Vaccine associated fibrosarcomas are tumors that arise at sites where cats have been vaccinated. They are most commonly associated with the rabies vaccine and the vaccine for feline leukemia virus. We continue to give these vaccines because of the relatively high risk of contracting these diseases and the relatively low risk of developing a fibrosarcoma. The incidence of these tumors is not known, but is reported to be about 1 in 10,000. Fibrosarcomas tend to be very aggressive locally, and can also metastasize (spread to other areas of the body).
The first attempt at treatment is thought to have the best chance of curing or slowing the disease, although it is possible to treat disease recurrence. Treatment generally involves combinations of surgery, radiation therapy and chemotherapy. It is necessary to determine the extent of the cancer in order to determine which treatment option is best for your cat.

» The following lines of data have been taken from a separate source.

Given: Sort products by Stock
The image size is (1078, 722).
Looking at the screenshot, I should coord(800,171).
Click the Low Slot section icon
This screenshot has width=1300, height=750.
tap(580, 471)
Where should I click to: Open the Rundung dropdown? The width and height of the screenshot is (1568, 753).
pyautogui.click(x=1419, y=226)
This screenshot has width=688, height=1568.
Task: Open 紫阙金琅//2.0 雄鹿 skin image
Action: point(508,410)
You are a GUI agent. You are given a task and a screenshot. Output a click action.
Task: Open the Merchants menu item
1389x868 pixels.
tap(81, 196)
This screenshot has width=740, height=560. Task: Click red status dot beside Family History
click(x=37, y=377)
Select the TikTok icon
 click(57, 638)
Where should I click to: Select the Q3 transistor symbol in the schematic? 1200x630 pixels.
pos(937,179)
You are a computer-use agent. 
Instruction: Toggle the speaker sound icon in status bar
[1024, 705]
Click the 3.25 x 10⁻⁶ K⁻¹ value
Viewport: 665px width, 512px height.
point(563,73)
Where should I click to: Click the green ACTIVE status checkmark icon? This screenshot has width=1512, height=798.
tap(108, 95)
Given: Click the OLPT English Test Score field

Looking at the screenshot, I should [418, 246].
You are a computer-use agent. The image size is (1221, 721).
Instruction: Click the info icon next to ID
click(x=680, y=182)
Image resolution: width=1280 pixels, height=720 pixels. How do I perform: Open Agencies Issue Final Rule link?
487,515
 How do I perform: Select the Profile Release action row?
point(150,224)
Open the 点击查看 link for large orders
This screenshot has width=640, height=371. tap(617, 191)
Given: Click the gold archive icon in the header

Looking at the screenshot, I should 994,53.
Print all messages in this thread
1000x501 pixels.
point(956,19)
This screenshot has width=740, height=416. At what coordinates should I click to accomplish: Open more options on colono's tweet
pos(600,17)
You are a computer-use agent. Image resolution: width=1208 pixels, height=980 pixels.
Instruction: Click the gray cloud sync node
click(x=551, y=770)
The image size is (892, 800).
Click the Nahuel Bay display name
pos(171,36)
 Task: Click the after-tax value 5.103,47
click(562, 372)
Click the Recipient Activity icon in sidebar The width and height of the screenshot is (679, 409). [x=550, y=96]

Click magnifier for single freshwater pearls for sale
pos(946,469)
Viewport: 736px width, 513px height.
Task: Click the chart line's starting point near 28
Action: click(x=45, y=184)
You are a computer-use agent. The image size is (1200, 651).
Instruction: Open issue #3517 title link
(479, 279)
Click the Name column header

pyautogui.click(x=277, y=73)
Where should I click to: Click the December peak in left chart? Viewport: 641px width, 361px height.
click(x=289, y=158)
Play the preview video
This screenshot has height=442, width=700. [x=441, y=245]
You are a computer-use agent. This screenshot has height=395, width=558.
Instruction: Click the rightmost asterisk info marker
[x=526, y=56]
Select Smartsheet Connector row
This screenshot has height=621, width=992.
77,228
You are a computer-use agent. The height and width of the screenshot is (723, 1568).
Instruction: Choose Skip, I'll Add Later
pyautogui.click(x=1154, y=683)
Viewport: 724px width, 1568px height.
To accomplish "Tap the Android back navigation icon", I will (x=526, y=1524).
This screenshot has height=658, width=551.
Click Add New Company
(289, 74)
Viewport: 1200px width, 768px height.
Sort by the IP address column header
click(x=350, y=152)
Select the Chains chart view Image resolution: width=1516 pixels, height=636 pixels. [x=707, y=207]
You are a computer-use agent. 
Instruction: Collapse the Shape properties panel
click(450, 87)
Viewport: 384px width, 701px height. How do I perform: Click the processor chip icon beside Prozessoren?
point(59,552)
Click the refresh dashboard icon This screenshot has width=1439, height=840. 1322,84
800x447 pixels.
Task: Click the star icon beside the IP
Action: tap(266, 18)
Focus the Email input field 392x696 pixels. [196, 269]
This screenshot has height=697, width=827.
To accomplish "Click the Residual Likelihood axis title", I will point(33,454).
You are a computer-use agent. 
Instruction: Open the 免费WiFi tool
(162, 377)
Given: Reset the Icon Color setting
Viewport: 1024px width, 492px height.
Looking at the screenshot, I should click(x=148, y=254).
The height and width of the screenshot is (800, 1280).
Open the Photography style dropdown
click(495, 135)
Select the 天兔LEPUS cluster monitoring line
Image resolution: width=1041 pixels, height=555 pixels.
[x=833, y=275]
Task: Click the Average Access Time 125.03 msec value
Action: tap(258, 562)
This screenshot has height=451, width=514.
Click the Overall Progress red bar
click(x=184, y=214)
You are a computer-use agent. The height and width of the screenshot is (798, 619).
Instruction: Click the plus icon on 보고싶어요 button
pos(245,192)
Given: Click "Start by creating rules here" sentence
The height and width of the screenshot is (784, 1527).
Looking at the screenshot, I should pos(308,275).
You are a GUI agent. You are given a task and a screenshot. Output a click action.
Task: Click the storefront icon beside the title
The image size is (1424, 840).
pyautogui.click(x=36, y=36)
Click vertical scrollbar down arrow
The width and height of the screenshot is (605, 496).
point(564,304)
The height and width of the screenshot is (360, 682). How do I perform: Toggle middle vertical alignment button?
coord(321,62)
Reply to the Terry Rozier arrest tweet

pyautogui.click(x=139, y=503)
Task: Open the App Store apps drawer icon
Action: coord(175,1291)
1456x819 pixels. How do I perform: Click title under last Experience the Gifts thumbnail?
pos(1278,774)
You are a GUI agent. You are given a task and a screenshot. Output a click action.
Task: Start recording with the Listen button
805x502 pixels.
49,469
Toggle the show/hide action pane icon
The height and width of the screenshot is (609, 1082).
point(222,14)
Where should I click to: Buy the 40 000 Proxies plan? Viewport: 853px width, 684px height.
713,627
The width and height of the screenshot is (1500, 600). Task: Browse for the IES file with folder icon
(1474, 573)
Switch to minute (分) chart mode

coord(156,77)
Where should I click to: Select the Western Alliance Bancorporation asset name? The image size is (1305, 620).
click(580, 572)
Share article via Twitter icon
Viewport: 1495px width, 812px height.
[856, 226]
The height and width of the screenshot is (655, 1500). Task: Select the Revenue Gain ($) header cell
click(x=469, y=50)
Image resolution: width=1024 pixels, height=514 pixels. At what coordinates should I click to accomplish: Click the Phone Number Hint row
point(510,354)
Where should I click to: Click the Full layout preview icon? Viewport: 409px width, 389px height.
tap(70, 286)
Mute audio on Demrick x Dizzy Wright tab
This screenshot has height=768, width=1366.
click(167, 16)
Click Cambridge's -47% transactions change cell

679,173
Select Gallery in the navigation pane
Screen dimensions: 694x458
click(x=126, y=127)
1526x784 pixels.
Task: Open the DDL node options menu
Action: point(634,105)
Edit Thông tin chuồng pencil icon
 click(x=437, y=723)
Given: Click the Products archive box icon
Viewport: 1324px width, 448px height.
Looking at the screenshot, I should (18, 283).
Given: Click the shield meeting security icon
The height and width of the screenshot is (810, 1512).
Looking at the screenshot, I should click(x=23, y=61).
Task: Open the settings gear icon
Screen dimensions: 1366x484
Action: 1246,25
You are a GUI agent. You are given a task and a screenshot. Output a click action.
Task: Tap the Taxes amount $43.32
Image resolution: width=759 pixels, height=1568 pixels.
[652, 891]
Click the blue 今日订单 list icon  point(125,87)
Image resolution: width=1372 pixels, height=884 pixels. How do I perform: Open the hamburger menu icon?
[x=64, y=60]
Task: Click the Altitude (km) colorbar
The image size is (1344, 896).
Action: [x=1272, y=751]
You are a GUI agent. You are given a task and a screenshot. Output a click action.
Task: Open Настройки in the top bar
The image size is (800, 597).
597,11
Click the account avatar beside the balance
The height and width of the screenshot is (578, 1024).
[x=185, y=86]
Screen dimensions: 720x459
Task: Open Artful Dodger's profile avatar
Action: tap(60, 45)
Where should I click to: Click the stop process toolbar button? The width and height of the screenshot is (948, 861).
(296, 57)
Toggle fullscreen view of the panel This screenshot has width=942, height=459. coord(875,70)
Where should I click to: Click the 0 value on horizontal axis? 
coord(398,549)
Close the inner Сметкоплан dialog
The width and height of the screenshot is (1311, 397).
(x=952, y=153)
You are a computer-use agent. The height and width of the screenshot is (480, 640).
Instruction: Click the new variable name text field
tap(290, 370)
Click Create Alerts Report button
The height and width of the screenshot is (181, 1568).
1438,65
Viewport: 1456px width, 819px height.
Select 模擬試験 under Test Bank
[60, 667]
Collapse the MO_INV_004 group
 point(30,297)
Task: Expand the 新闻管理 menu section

A thorough physical exam, chest radiographs ("x-rays") and blood work are all part of the initial work-up. Although pulmonary metastasis, or the spread of the tumor to the lungs, occurs only about 10-25% of the time, it changes the prognosis and treatment options available for your cat. A CT scan, which allows careful evaluation of the tumor and the tissues around it, is usually required as part of the diagnostic plan. If a biopsy has not been done one will be done at the same time as the CT scan.
With the information obtained from the CT scan we will be able to formulate a treatment plan. If the tumor is very small or non-invasive, surgery alone may be recommended. In other cases we may recommend radiation therapy followed by surgery, or we may recommend chemotherapy alone, which tends to be very well tolerated by cats. If surgery or radiation therapy followed by surgery is recommended we will offer follow-up chemotherapy to try to decrease the likelihood that lung metastasis will occur.
If your cat has a recurrence of a fibrosarcoma, the diagnostic procedures will be very similar. Again, imaging the tumor with radiographs and a CT scan will help us determine the extent of the tumor and help us to formulate a treatment plan for your cat.
This handout is designed to answer some of the basic questions relating to feline vaccine associated fibrosarcoma. Your cat's particular situation may vary. If you have any questions please ask us; we will be happy to answer them to the best of our ability.